----- TEXT BLOCK -----
A FEW weeks ago, I had to visit a a relative who was hospitalised at the Subang Jaya Medical Centre. Since I had to drive to Subang Jaya from the city, I decided to use the North Klang Valley Expressway.
That day being a Friday, I thought the NKVE would be a better choice to avoid the evening rush-hour traffic. The downpour that came an hour earlier also prompted my decision.
I reached the Jalan Duta toll plaza about 6pm and queues were already forming at all lanes, which was not surprising.
However, after the toll gate, the traffic ahead had been reduced to a crawl, made worse by the heavy vehicles that did not keep to the left lanes as they were supposed to as they climbed the slope.
When I reached the fork in the highway that led to Sungai Buloh and Petaling Jaya, I was in for more surprises.
It had started to rain and from there till the Kota Damansara exit, it was a bumper-to-bumper crawl.
Being unacquainted with the traffic situation there, I called Plusline when the vehicles were at a standstill and the operator told me that the bad crawl was precipitated by the usual after-office-hour jam at the Subang exit.
Throughout the journey from the Kota Damansara exit to the Damansara exit, queue jumpers made the slow moving traffic worse.
These impatient motorists switched lanes as and when they wanted, getting ahead when other drivers were not keeping up with the vehicles in front.
And if one motorist denied them their chance to move into their lane, they waited for another.
While the inter-lane queue jumpers wreak havoc on the main traffic stream, another group of inconsiderate drivers use the emergency lanes to swiftly get ahead of the queue.
Vehicles of all sizes formed this rogue convoy. From drivers of Kancil to express buses, 4WDs to trailers, these motorists were using the emergency lanes. These rogues got onto the adjacent lane whenever there was a gap.
One truck driver, was incensed by the driver of a Kancil that he threw an empty plastic bottle at the car when it inched into the space between the truck and an express bus ahead.
Though the highway authorities can do little about the queue jumpers, it can act on those abusing the emergency lanes since the highway is monitored by closed-circuit television cameras.
Fines can even be imposed when they exit at the toll gates since their vehicles can be identified through the CCTVs.
Traffic controllers on bikes could also be dispatched to these areas to set up barricades.
Highway concessionaires have a responsibility towards their road users.
In exchange for the toll fees, road users expect to have a pleasant, safe and, often, faster journey to their destinations.
By taking steps to apprehend rogue drivers on highways, concessionaires not only generate goodwill among their paying customers but are also helping to prevent accidents.
----- SUPPLIED INFORMATION -----
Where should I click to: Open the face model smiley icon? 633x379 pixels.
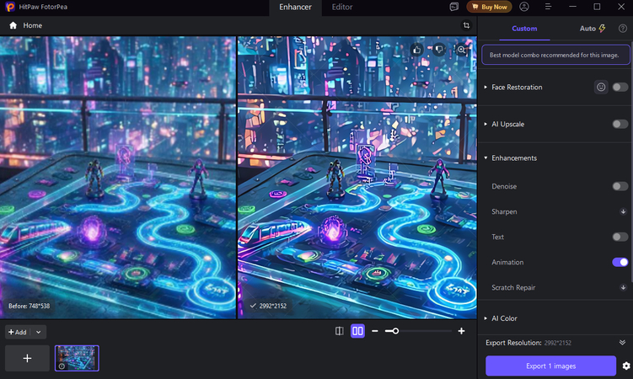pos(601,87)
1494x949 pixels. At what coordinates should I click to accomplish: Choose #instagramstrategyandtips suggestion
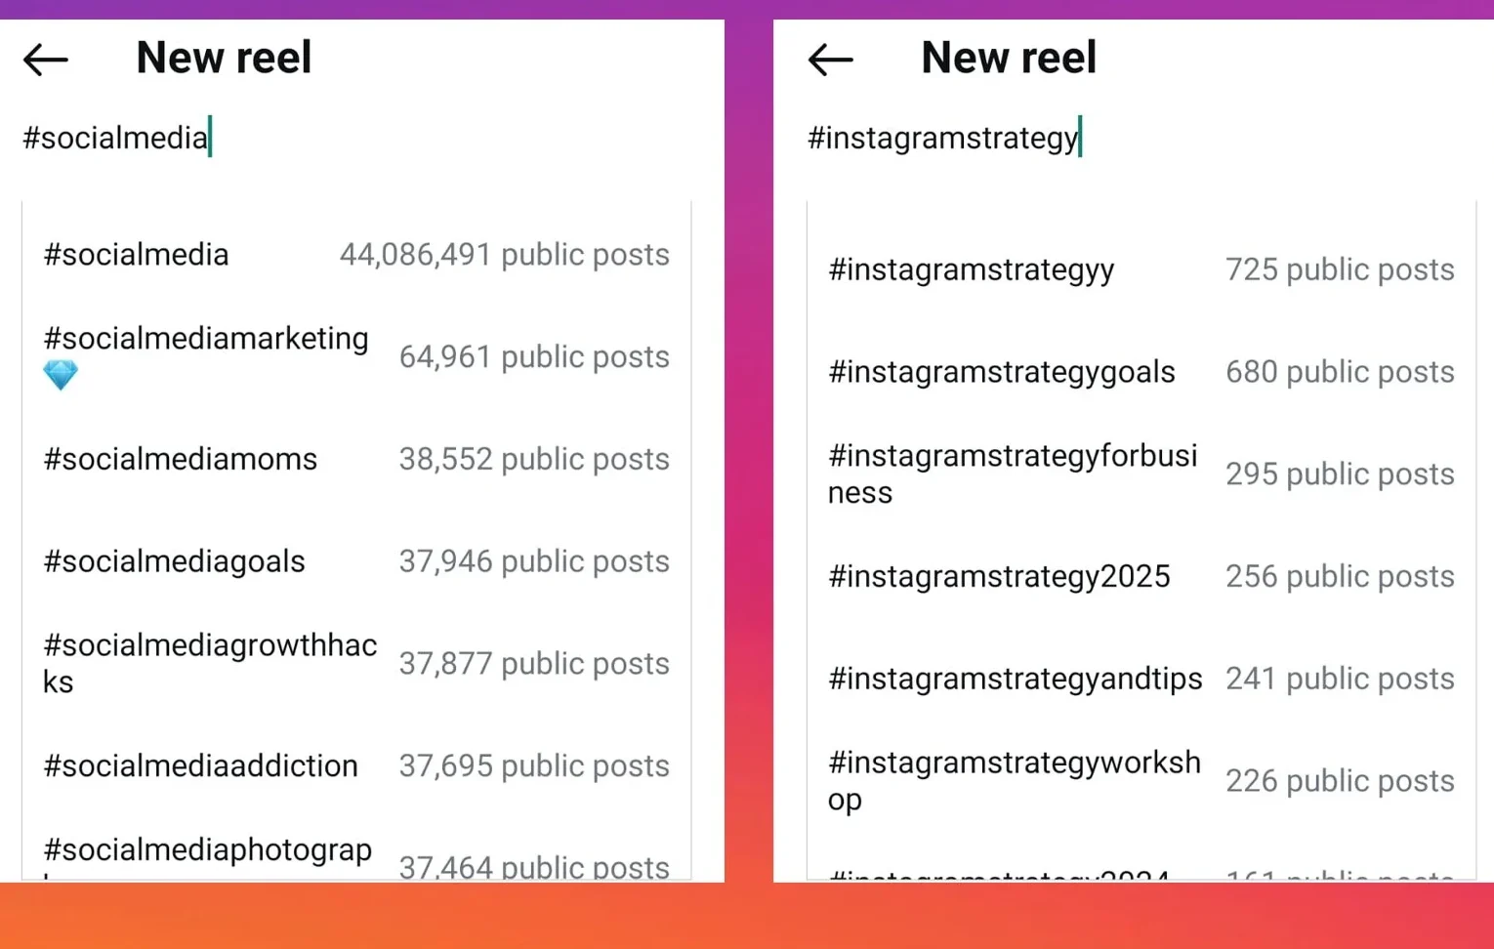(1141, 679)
-----
TASKS TO COMPLETE >>
a – Which kinds of vehicles does the NKVE traffic text name as using the emergency lanes?
b – Could you condense the paragraph of the NKVE traffic text that begins "Vehicles of all sizes formed this rogue convoy" into a single sentence?

SOLUTIONS >>
a –
- Kancil
- Express buses
- 4WDs
- Trailers

b – A rogue convoy of vehicles of every size, from Kancils and express buses to 4WDs and trailers, used the emergency lanes and cut into the adjacent lane whenever a gap opened.